3P Profile
In November 1994, during his visit to Catania and Syracuse in Sicily, John Paul II called Fr Puglisi a “brave witness of the Gospel”.
For the diocese of Palermo, Father Pino Puglisi remains today certainly one of the main points of reference for anyone who would like to construct an exemplary life path when it comes to prophetic charism and fruitful educational skills.
In ancient Greek, the word for witnesses is “màrtyres” and the offering of one’s life, martyrdom, marks the earthly history of Father Pino. He bore witness to the full incarnation of Christian values in the Sicilian suburbs of Brancaccio, one of many where only the voice of the Church provides comfort and promotes the redemption of the least, often by the courage of denunciation.

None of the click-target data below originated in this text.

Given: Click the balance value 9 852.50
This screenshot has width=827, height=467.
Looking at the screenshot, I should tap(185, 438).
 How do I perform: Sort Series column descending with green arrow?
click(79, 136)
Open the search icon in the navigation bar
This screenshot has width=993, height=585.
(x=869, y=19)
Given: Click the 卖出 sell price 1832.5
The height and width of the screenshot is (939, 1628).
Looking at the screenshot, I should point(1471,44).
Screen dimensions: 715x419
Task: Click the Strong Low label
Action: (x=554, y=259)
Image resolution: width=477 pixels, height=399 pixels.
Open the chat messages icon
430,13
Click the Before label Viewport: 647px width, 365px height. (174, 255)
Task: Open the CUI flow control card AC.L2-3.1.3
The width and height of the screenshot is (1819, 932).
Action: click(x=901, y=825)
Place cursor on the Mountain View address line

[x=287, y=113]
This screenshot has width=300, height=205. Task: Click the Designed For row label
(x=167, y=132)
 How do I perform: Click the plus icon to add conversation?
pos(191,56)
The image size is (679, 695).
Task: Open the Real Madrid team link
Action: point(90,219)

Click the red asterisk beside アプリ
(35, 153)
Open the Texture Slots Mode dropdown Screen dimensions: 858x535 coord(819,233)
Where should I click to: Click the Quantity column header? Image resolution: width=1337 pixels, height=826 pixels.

Therefore, the day of Father Puglisi’s death, which is perceived not as a moment of defeat but that of the meeting with the Christ-who-is-life, is, in Palermo, the commencement of the diocesan year, the symbolic moment of the “kayròs”, or time of liberation and salvation.
Father Pino felt deeply in his own spiritual fiber his priesthood as a “consecrated” person, sacramentally configured to Christ, the shepherd of the Church
This love of God bore a desire for truth and social justice, which made him intolerable to the eyes of the mafia bosses in Palermo, just as one reads in the Book of Wisdom “to us he is the censure of our thoughts; merely to see him is a hardship for us.” (Wis 2:14) “3P”, as he liked to be called, knew how to erect this prophetic value upon timeless pillars: these are firstly Faith, living and cultivated in the meditation of the Word and in theological adjournment, then personal and liturgical prayer, the daily celebration of the Eucharist, and the frequency of the sacrament of Penance.
All of this was circumscribed within a life of poverty: “Gasoline is my bread”, he said. His humble table could lack bread, but he could not go without the fuel for his car, so ss to always be ready to race to where a phone call or a situation summoned him.